Striking the countertop with her forehoof, the Dark Lord said, “I don’t want them, I want worrywort and a Hippoborean map. And you will provide them, willingly or otherwise.”

There was a pause, broken only by the popping, hissing sounds of the Mule’s discovery that the jarful of Princess Rupert’s Drops he had been investigating was more fragile than he had initially thought. Sassaflash and Odsin Ends both flinched at the sound, and Odsin briefly made the whimpering noise of a shopkeep who has just heard forty bits’ worth of merchandise explode into worthless glass fragments, but neither looked away from the other. Seconds passed in silence.

Odsin scowled.

Sassaflash narrowed her eyes.

And then, quite suddenly, Odsin Ends looked aside and muttered, “Hippoborean maps’re next to the pile of stuffed swordfish. Worrywort’s in the backroom, I’ll get it. That’ll be fifteen bits, plus forty for the Princess Rupe—“

Sassaflash glared.

“Like I was saying, that’ll be fifteen bits.”

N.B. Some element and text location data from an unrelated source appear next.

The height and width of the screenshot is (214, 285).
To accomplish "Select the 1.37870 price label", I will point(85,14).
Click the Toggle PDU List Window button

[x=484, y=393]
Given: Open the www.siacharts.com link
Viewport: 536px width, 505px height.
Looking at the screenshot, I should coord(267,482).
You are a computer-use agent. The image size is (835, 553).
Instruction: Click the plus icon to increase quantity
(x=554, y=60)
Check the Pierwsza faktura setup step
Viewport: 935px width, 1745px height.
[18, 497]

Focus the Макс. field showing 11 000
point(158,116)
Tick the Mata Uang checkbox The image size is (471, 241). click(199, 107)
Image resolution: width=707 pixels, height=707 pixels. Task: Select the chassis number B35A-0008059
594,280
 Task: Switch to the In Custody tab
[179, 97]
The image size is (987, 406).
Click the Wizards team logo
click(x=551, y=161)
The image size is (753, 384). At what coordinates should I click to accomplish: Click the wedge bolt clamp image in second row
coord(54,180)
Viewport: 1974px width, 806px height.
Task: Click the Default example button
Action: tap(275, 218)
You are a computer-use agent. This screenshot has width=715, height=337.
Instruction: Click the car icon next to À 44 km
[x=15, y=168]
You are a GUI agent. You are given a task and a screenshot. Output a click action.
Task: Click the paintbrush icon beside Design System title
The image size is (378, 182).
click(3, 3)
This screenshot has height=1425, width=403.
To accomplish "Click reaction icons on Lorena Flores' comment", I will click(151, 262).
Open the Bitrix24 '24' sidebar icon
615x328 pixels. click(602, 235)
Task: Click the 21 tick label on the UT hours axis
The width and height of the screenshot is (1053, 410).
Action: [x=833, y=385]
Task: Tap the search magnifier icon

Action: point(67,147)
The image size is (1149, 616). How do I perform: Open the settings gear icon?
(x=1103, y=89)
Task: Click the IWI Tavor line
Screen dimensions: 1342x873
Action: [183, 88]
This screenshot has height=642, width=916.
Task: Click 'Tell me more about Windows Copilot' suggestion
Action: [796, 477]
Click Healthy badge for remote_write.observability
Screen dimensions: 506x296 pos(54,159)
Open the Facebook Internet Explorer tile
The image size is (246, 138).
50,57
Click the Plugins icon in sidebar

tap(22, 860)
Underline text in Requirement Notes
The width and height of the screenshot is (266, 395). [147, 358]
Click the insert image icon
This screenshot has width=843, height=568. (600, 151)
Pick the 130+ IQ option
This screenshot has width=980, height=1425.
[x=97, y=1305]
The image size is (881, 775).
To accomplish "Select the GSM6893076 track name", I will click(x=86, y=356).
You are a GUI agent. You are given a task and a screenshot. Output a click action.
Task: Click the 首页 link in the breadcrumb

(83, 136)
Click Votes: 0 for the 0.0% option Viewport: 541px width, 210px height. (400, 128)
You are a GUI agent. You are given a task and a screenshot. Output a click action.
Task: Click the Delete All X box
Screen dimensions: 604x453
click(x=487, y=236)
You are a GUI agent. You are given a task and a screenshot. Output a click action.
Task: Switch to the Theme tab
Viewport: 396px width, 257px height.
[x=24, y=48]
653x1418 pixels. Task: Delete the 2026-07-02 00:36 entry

“Acceptable,” nodded the Dark Lord. “Mr. Mule, kindly look through the indicated stack and find a map showing northern Hippoborea. Two ‘P’s, yes. No ‘Y.’ There should be a large mountain, four-peaked, drawn somewhere in the center. That,” she continued, turning to the shopkeep as he came shuffling out from behind his curtain holding a sheaf of dried leaves wrapped in paper, “is poison oak, not worrywort.”

“My mistake,” growled Odsin. “I’ll just go correct that, shall I?”

“See that you d—that is wolfsbane.”

“Oops.”

The resentful merchant trudged back off to the shop’s storage vault, and at length there came a series of emphatic and somehow angry rustlings and clatterings as he searched for the right herb. Evidently, thought Sassaflash, he kept irritatants and deadly poisons closer to hoof than medicinal herbs. Not that she judged him for it; it was his business. And this was the Hollow Shades. A merchant had to know his customers, after all.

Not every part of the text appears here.